Page 378 - Liverpool Philharmonic 22-23 Season Coverage Book
P. 378
The glittering caravan that is Eurovision 2023 will soon roll into Liverpool and
set up camp along the waterfront and around the Pier Head. The song contest kicks off
on 9 May, with the final on the 13th. Reflecting the circumstances of this year’s event,
which should have been hosted by Ukraine, the slogan is “united by music”. These
words could apply to Liverpool, a Unesco city of music bubbling with sonic activity, any
time in its modern history. Merseyside’s musical associations stretch back centuries.

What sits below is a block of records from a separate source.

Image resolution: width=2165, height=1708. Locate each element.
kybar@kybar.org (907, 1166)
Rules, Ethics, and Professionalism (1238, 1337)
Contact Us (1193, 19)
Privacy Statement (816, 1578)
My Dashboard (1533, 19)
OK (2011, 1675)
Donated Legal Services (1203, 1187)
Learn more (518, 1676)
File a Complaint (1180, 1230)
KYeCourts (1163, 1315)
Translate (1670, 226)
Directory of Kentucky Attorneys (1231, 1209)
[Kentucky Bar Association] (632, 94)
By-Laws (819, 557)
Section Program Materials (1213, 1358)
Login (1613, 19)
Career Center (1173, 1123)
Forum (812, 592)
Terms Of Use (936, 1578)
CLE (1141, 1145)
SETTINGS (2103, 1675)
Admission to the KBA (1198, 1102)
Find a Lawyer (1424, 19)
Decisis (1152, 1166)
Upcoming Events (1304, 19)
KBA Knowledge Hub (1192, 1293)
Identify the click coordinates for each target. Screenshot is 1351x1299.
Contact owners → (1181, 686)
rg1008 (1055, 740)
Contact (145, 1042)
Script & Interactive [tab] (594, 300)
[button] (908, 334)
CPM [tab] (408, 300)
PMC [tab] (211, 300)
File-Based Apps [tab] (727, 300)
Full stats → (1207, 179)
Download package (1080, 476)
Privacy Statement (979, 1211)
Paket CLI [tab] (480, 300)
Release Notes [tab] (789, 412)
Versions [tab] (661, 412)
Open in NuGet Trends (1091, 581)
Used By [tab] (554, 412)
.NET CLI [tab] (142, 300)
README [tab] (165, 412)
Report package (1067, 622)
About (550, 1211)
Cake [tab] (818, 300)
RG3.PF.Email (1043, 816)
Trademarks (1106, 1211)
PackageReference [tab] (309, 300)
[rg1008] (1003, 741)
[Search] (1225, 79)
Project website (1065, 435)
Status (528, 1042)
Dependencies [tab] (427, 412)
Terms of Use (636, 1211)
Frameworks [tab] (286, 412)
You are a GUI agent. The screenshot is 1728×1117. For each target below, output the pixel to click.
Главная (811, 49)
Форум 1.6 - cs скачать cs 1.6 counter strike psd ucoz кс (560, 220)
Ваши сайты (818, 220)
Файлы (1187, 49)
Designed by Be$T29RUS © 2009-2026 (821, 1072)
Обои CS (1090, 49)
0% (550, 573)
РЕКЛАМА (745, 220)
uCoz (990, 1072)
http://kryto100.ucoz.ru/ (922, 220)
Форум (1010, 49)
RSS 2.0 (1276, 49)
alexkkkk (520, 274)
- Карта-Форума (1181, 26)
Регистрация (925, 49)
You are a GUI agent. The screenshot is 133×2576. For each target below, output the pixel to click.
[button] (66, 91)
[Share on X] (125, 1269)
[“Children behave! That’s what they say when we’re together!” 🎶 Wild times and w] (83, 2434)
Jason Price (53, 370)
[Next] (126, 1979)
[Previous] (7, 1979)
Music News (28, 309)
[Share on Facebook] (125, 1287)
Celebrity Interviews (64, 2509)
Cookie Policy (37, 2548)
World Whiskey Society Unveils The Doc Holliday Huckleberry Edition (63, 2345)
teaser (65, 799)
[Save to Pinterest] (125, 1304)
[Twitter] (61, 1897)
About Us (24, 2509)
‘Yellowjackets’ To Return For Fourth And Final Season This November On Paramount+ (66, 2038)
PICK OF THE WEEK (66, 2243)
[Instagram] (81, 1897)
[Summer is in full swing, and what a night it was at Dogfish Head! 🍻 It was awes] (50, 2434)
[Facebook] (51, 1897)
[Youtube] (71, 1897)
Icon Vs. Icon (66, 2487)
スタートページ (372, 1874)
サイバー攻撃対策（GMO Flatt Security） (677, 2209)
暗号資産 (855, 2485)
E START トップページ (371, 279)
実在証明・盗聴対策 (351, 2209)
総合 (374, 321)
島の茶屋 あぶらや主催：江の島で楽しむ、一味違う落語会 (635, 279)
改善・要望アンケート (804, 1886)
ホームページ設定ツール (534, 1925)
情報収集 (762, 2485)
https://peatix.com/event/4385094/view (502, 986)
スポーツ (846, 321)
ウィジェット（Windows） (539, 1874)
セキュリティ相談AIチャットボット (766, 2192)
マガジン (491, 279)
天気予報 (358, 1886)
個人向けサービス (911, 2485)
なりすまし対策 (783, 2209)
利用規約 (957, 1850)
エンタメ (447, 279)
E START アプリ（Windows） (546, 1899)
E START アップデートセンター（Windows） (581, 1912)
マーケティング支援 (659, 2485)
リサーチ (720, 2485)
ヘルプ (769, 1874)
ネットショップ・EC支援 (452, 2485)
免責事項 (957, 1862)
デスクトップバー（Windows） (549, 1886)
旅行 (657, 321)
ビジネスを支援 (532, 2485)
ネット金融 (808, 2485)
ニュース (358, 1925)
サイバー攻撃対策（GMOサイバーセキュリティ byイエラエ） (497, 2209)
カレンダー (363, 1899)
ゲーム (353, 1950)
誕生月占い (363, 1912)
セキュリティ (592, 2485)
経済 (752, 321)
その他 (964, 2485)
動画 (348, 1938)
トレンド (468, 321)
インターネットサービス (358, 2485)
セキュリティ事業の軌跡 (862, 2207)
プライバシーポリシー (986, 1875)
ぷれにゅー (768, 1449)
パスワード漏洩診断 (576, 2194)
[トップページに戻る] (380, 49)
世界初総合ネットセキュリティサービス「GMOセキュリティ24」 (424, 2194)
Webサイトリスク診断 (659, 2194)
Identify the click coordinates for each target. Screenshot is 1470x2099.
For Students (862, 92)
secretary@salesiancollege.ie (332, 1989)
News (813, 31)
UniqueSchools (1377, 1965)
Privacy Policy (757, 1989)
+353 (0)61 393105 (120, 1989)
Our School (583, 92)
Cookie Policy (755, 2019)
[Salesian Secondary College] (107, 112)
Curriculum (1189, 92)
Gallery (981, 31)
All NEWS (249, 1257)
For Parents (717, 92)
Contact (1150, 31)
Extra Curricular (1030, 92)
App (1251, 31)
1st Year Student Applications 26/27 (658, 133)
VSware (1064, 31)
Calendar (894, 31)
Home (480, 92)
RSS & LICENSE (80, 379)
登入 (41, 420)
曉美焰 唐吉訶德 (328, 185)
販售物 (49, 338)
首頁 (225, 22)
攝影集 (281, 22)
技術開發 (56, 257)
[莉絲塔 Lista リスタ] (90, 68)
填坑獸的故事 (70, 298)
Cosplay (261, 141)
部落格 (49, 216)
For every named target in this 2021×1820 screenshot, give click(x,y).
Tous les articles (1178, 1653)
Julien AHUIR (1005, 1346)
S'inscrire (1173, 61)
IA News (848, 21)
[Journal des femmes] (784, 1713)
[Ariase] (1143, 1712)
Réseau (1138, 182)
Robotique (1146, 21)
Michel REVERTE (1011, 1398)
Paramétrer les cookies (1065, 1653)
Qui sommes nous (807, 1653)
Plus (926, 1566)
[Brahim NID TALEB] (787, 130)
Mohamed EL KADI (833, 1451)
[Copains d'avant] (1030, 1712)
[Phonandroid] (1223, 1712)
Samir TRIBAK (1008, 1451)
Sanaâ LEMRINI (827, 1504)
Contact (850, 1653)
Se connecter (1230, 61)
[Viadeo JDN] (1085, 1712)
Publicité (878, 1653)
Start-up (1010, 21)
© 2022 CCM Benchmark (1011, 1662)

Last week the star British pianist Benjamin Grosvenor made his Liverpool concert
debut as soloist with the Royal Liverpool Philharmonic Orchestra – founded in 1840
and one of the world’s oldest orchestras – in Rachmaninov’s Second Piano Concerto.
We are in the 150th anniversary year of the Russian composer’s birth. This favourite
work is on every concert schedule. Predictability and familiarity are hazards. Not here.
Vitality and invention made this performance exceptional. Balance was ideal, the
exchanges between pianist and woodwind lithe and expressive, violas – sitting on the
outside of the cellos – notably revelling in their prominent solos.
At times, as when the soft swish of cymbals duet with the pensive, meandering piano in
the last movement, a mood of improvisation took hold. Grosvenor was poetic and
masterly, every nuance noted, and responded to, by the conductor Kahchun Wong. This
Singapore-born ball of energy and charm is a name to watch. Many in the capacity
audience hastened to their feet as the final, imperative chords thundered out. (“Takes a
lot to get an ovation from a Liverpool audience,” my scouse neighbour noted drily.)
The concerto was the popular centrepiece of a programme that showcased the
orchestra’s musical expertise and imagination. The opening work, the Symphony No 21
(1940) by the Soviet composer Nikolai Myaskovsky, is hardly known in this country. It
should be. Lyrical, melancholy, this single-movement work is rooted deep in the modes
and dark-earth colours of Russian folk song, and of Tchaikovsky and Mussorgsky. It
appeared rewarding to play, as well as to hear.
For the evening’s last work, Mussorgsky’s Pictures at an Exhibition (arr. Ravel), a
surprise was in store. When bells are required in a score, percussionists usually have to
rely on the tubular variety. Instead, the RLPO has commissioned its own set of 18 full-
sized church bells, cast by the Royal Eijsbouts foundry in the Netherlands. What must
have first appeared a mad idea – several expensive tonnes of brass, a headache to
manoeuvre – is now the envy of other orchestras. The initiative came from its principal
percussionist since 1983, Graham Johns, with crowdfunding from a loyal Merseyside
community. As anyone familiar with the Philharmonic Hall will know, it is situated
between the city’s two cathedrals and their mighty bell towers. No surprise that Johns,
now in his final RLPO season, thought the tubular variety puny in comparison.